Winner, Bush Poetry Section, 2023 Laura Literary Awards, Laura, SA.

The Northern Lights shone eerily that bitter, frigid night
and winter winds came blustering to penetrate and bite.
With snow predicted for the tops I wasn’t feeling cheered—
my Doona, Ugg boots, Driz-a-Bone had swiftly reappeared.
The campfire’s merry crackling was at least a heartening sound—
its dancing flames illuminated shadows all around,
creating an enchanting ambience that emphasized
a sense of timeless beauty, whilst the heavens mesmerised.
Reflecting on my sordid task, I skulled another beer—
the job I’d picked up recently with orders crystal clear.

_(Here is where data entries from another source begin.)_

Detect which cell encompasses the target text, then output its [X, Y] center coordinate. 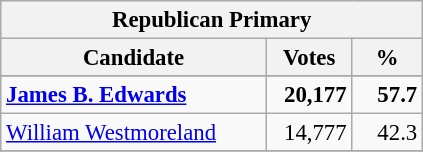
Republican Primary [212, 20]
20,177 [309, 95]
14,777 [309, 133]
% [388, 58]
James B. Edwards [134, 95]
57.7 [388, 95]
William Westmoreland [134, 133]
Votes [309, 58]
Candidate [134, 58]
42.3 [388, 133]
Output the (X, Y) coordinate of the center of the cell containing the given text.  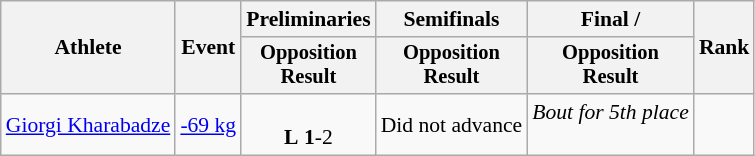
Rank (724, 48)
Preliminaries (308, 19)
Semifinals (452, 19)
Giorgi Kharabadze (88, 124)
Event (208, 48)
Athlete (88, 48)
L 1-2 (308, 124)
Bout for 5th place (610, 124)
Did not advance (452, 124)
-69 kg (208, 124)
Final / (610, 19)
Search for the cell housing the specified text and yield its (x, y) center coordinate. 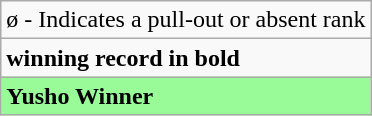
Yusho Winner (186, 96)
ø - Indicates a pull-out or absent rank (186, 20)
winning record in bold (186, 58)
From the cell containing the given text, extract its center point as [x, y] coordinate. 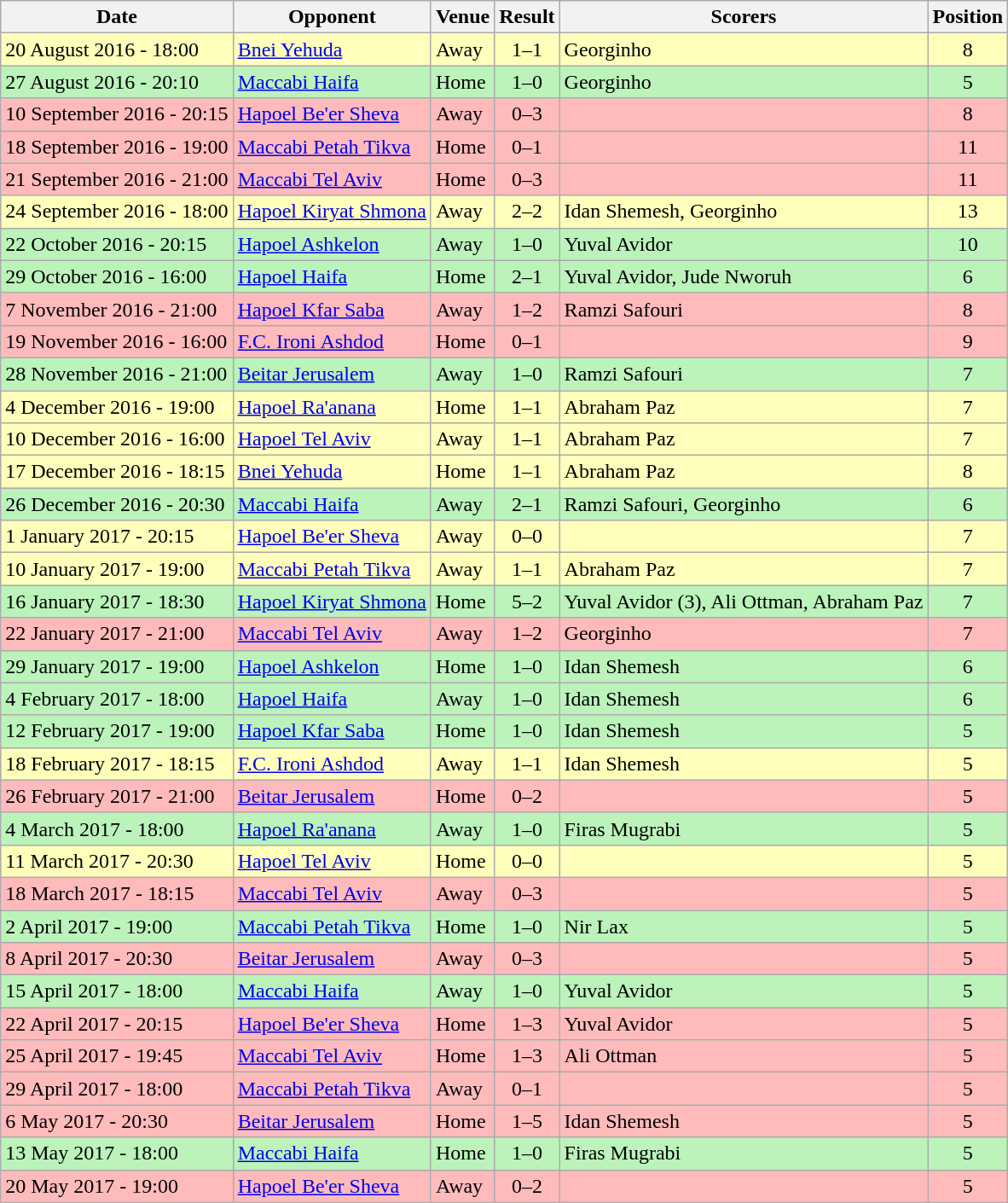
18 September 2016 - 19:00 [117, 147]
21 September 2016 - 21:00 [117, 179]
4 March 2017 - 18:00 [117, 828]
18 March 2017 - 18:15 [117, 893]
25 April 2017 - 19:45 [117, 1056]
16 January 2017 - 18:30 [117, 601]
7 November 2016 - 21:00 [117, 309]
9 [968, 341]
Nir Lax [744, 925]
29 April 2017 - 18:00 [117, 1088]
20 August 2016 - 18:00 [117, 49]
26 December 2016 - 20:30 [117, 504]
Yuval Avidor (3), Ali Ottman, Abraham Paz [744, 601]
2 April 2017 - 19:00 [117, 925]
10 January 2017 - 19:00 [117, 569]
22 January 2017 - 21:00 [117, 634]
5–2 [527, 601]
13 [968, 211]
Idan Shemesh, Georginho [744, 211]
Date [117, 17]
11 March 2017 - 20:30 [117, 860]
Ali Ottman [744, 1056]
Scorers [744, 17]
6 May 2017 - 20:30 [117, 1121]
4 February 2017 - 18:00 [117, 698]
Position [968, 17]
1–5 [527, 1121]
19 November 2016 - 16:00 [117, 341]
27 August 2016 - 20:10 [117, 82]
15 April 2017 - 18:00 [117, 991]
24 September 2016 - 18:00 [117, 211]
28 November 2016 - 21:00 [117, 374]
12 February 2017 - 19:00 [117, 731]
10 December 2016 - 16:00 [117, 439]
1 January 2017 - 20:15 [117, 536]
26 February 2017 - 21:00 [117, 796]
10 [968, 244]
8 April 2017 - 20:30 [117, 959]
Result [527, 17]
10 September 2016 - 20:15 [117, 114]
17 December 2016 - 18:15 [117, 472]
13 May 2017 - 18:00 [117, 1153]
Venue [462, 17]
22 April 2017 - 20:15 [117, 1023]
29 October 2016 - 16:00 [117, 276]
29 January 2017 - 19:00 [117, 666]
20 May 2017 - 19:00 [117, 1185]
4 December 2016 - 19:00 [117, 407]
Opponent [332, 17]
18 February 2017 - 18:15 [117, 763]
22 October 2016 - 20:15 [117, 244]
Yuval Avidor, Jude Nworuh [744, 276]
2–2 [527, 211]
Ramzi Safouri, Georginho [744, 504]
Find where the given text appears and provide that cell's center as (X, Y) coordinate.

“They’re pests and just destroy the land, it’s true without a doubt.
Just shoot ‘em, mate, don’t muck around - we need to wipe ‘em out!”
The troop would gather in the dawn; for now, was only three—
just Billy Smith and Big Red Murphy, Bob Kincaid and me.
I really hadn’t wanted this repugnant ugly job,
yet needed cash, so grudgingly accepted it from Bob.
My mettle would be tested, I was pushed to see it through—
despite my qualms I braced myself for what I had to do.
Some say they threaten wildlife, wreck the rivers and the plain,
while others say they’re scapegoats, we should let them all remain….

A sudden movement in the trees revealed two eyes of brown!
I reached towards my weapon while I tried to stare him down.
But something stayed my hand because he didn’t try to run,
just held my gaze as if to force my focus from the gun.
Unlikely though it sounds, he seemed perceptive and serene—
most regal and impressive beast I thought I’d ever seen.
Then gradually I realised that he was not alone;
at least six others stood behind, their bodies still as stone.
The brumbies’ hides were coated with a sheen of silver frost.
My finger stayed the trigger as I counted up the cost.

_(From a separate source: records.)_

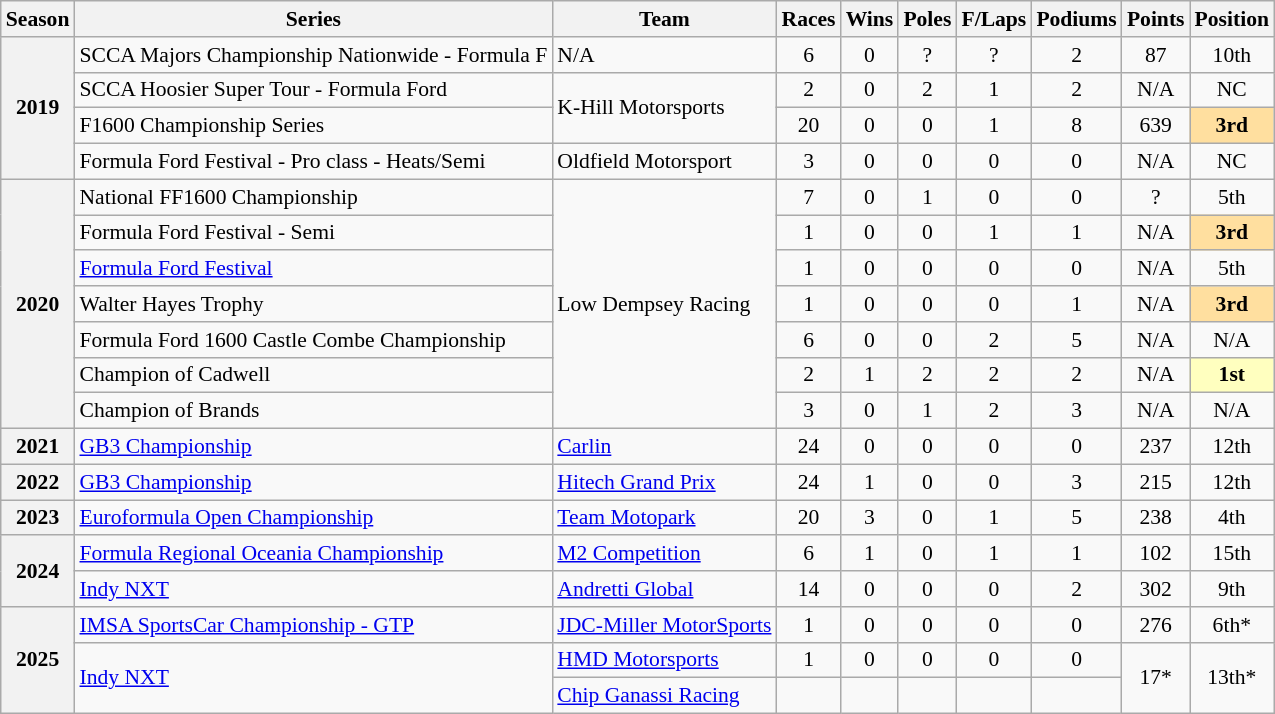
SCCA Hoosier Super Tour - Formula Ford (313, 90)
Hitech Grand Prix (664, 482)
Euroformula Open Championship (313, 518)
IMSA SportsCar Championship - GTP (313, 625)
Chip Ganassi Racing (664, 696)
13th* (1232, 678)
2025 (38, 660)
2019 (38, 108)
Formula Regional Oceania Championship (313, 554)
SCCA Majors Championship Nationwide - Formula F (313, 55)
Position (1232, 19)
Champion of Cadwell (313, 375)
Wins (870, 19)
Champion of Brands (313, 411)
Walter Hayes Trophy (313, 304)
15th (1232, 554)
Series (313, 19)
7 (809, 197)
F1600 Championship Series (313, 126)
Low Dempsey Racing (664, 304)
8 (1076, 126)
237 (1156, 447)
HMD Motorsports (664, 660)
102 (1156, 554)
2022 (38, 482)
M2 Competition (664, 554)
Formula Ford Festival - Semi (313, 233)
10th (1232, 55)
2020 (38, 304)
Podiums (1076, 19)
Formula Ford Festival - Pro class - Heats/Semi (313, 162)
F/Laps (994, 19)
215 (1156, 482)
9th (1232, 589)
17* (1156, 678)
2024 (38, 572)
Races (809, 19)
302 (1156, 589)
Team (664, 19)
Carlin (664, 447)
Team Motopark (664, 518)
Season (38, 19)
87 (1156, 55)
639 (1156, 126)
Points (1156, 19)
2023 (38, 518)
Formula Ford 1600 Castle Combe Championship (313, 340)
K-Hill Motorsports (664, 108)
1st (1232, 375)
Formula Ford Festival (313, 269)
Andretti Global (664, 589)
14 (809, 589)
238 (1156, 518)
Oldfield Motorsport (664, 162)
6th* (1232, 625)
2021 (38, 447)
JDC-Miller MotorSports (664, 625)
276 (1156, 625)
Poles (927, 19)
National FF1600 Championship (313, 197)
4th (1232, 518)
Determine the (x, y) coordinate at the center of the cell enclosing the given text.  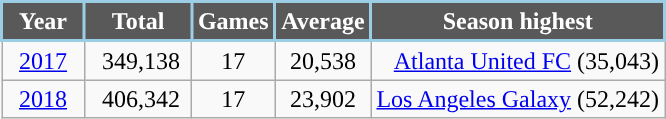
23,902 (323, 99)
Games (234, 22)
Los Angeles Galaxy (52,242) (518, 99)
Season highest (518, 22)
349,138 (138, 60)
Average (323, 22)
Atlanta United FC (35,043) (518, 60)
Total (138, 22)
2017 (44, 60)
2018 (44, 99)
20,538 (323, 60)
Year (44, 22)
406,342 (138, 99)
Return (x, y) of the center of cell containing provided text 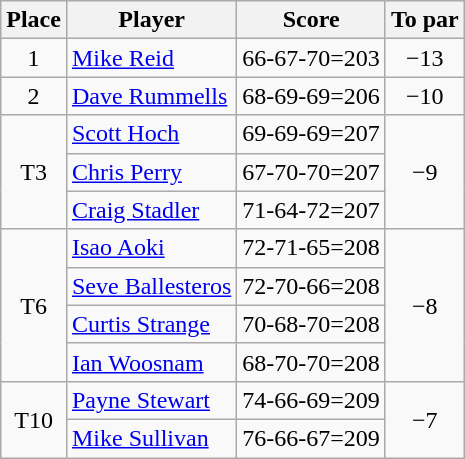
69-69-69=207 (312, 134)
76-66-67=209 (312, 438)
Ian Woosnam (151, 362)
71-64-72=207 (312, 210)
Scott Hoch (151, 134)
Curtis Strange (151, 324)
Score (312, 20)
To par (424, 20)
−7 (424, 419)
Player (151, 20)
68-69-69=206 (312, 96)
74-66-69=209 (312, 400)
72-71-65=208 (312, 248)
Craig Stadler (151, 210)
−10 (424, 96)
Place (34, 20)
1 (34, 58)
T3 (34, 172)
T10 (34, 419)
Dave Rummells (151, 96)
66-67-70=203 (312, 58)
70-68-70=208 (312, 324)
Payne Stewart (151, 400)
Chris Perry (151, 172)
67-70-70=207 (312, 172)
T6 (34, 305)
2 (34, 96)
68-70-70=208 (312, 362)
Isao Aoki (151, 248)
72-70-66=208 (312, 286)
Seve Ballesteros (151, 286)
Mike Sullivan (151, 438)
−13 (424, 58)
−8 (424, 305)
−9 (424, 172)
Mike Reid (151, 58)
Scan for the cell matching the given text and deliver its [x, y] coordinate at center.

The sight they made was wonderful, held frozen there in time.
Annihilating such a gift of nature seemed a crime!
Big Red was wild. He swore and hissed, “That’s not the way it’s done!
A sitting target! Get your act together - fire that gun!”
I couldn’t do it – sorrow filled my very soul with shame
I’d ever thought to add the act of culling to my name.
I fixed him with defiant stare and knew I’d not obey.
“I tell you I won’t do it mate; I don’t care what you say.
These beasts aren’t hurting anyone, such slaughter can’t be right—
a sanctuary would make a better answer to their plight!”

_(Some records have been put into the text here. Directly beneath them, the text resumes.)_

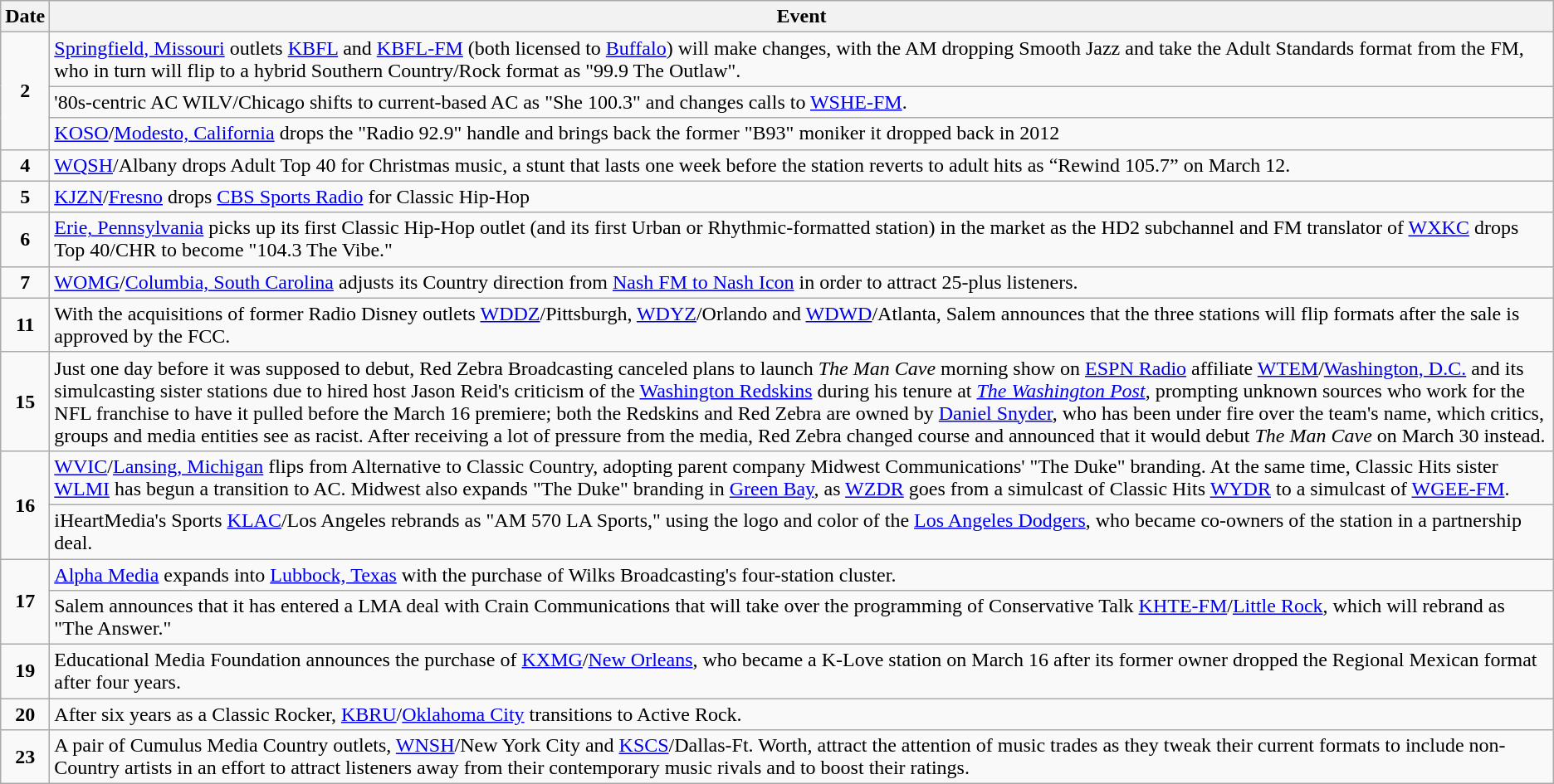
4 [25, 165]
11 [25, 325]
20 [25, 715]
17 [25, 603]
23 [25, 757]
7 [25, 282]
Date [25, 17]
19 [25, 672]
Alpha Media expands into Lubbock, Texas with the purchase of Wilks Broadcasting's four-station cluster. [802, 575]
5 [25, 197]
15 [25, 402]
16 [25, 505]
Event [802, 17]
KJZN/Fresno drops CBS Sports Radio for Classic Hip-Hop [802, 197]
After six years as a Classic Rocker, KBRU/Oklahoma City transitions to Active Rock. [802, 715]
WOMG/Columbia, South Carolina adjusts its Country direction from Nash FM to Nash Icon in order to attract 25-plus listeners. [802, 282]
2 [25, 91]
KOSO/Modesto, California drops the "Radio 92.9" handle and brings back the former "B93" moniker it dropped back in 2012 [802, 134]
'80s-centric AC WILV/Chicago shifts to current-based AC as "She 100.3" and changes calls to WSHE-FM. [802, 102]
6 [25, 239]
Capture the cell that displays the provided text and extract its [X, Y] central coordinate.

I held the horse’s eyes in almost mystical commune,
at peace within the moment underneath the gibbous moon.
My choice was made. Some things are worth far more than just a buck.
I held my breath, esteeming his magnificence and pluck.
Then suddenly he dipped his head and shook his silvered mane—
a burst of frosty spray appeared like glistening drops of rain.
He turned towards the others in a signal to retreat—
they followed his command as he exhaled and stamped his feet.
My admiration knew no bounds - this vision so impressed
that deep within my spirit came conviction I‘d been blessed.